▸ ИСХОДНЫЙ ТЕКСТ
-*-*-
Еще Карл Маркс говорил, что самые большие возможности для трагедии дает эпоха социальных сдвигов, революций. Наша страна уже прошла через этот исторический этап, который, кстати, дал немало трагических произведений (фильмы Довженко, рассказы Бабеля, “Тихий Дон” Шолохова). Сейчас многие аналогичные процессы можно наблюдать на Кубе. Поездка туда произвела на меня неизгладимое впечатление.

Когда перед толпой народа, запрудившего всю площадь, Фидель Кастро говорит: “Нам придется идти на большие жертвы, много работать придется”, его поддерживают общим криком одобрения. Или взять прощальное письмо Че Гевары, которое Фидель зачитывает на той же площади. Че Гевара победил. Он мог пользоваться плодами своей победы. Но он предпочел снова идти на бой во имя свободы. В поведении людей на Кубе, каждого человека, поражает это чувство сопричастности истории. Оно как бы разлито во всей нации.

Естественно, и жизнь нашего общества, хоть и в иных формах, дает материал для трагедии. Все дело в масштабах личности, которую изберет художник, в ее способности на свободный поступок. “Белый пароход” Айтматова — трагедия, хотя, вроде бы, взяты самые бытовые, обыденные явления, ситуации. Но дело здесь в мироощущении писателя, в его таланте. Он не боится вести своего читателя к очищению через страдания и страх.
-*-*-
▸ ЗАДАНИЕ
Ответьте на вопросы по тексту о трагедии.
1. Какие произведения приведены как трагические произведения исторического этапа, через который прошла наша страна?
2. Чье прощальное письмо Фидель Кастро зачитывает на площади?
3. Какое произведение Айтматова названо трагедией?
Приведенные далее данные являются самостоятельным материалом и с текстом о трагедии не связаны.

▸ БЛОК ДАННЫХ
-*-*-
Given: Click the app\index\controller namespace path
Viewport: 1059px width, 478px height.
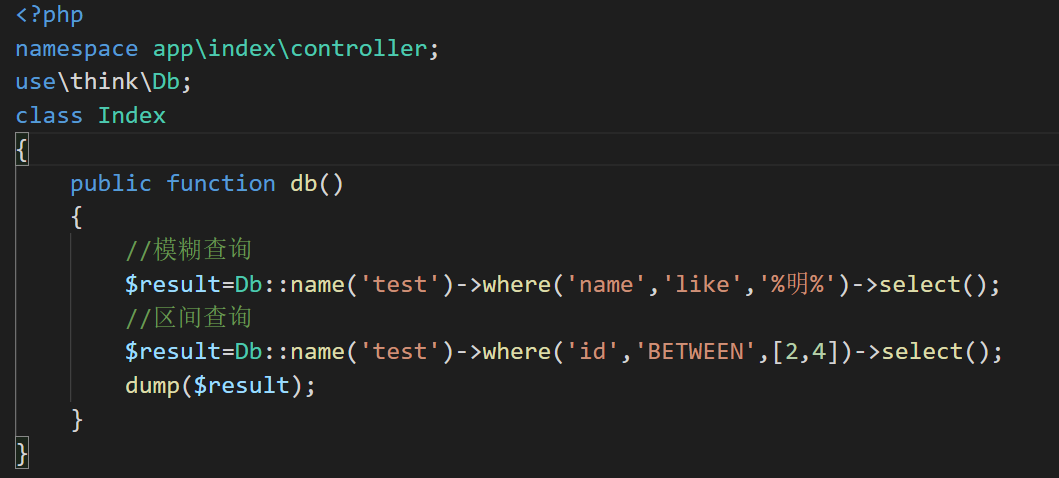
-*-*-
▸ ОЖИДАЕМЫЙ ОТВЕТ
1. Фильмы Довженко, рассказы Бабеля и «Тихий Дон» Шолохова.
2. Прощальное письмо Че Гевары.
3. «Белый пароход».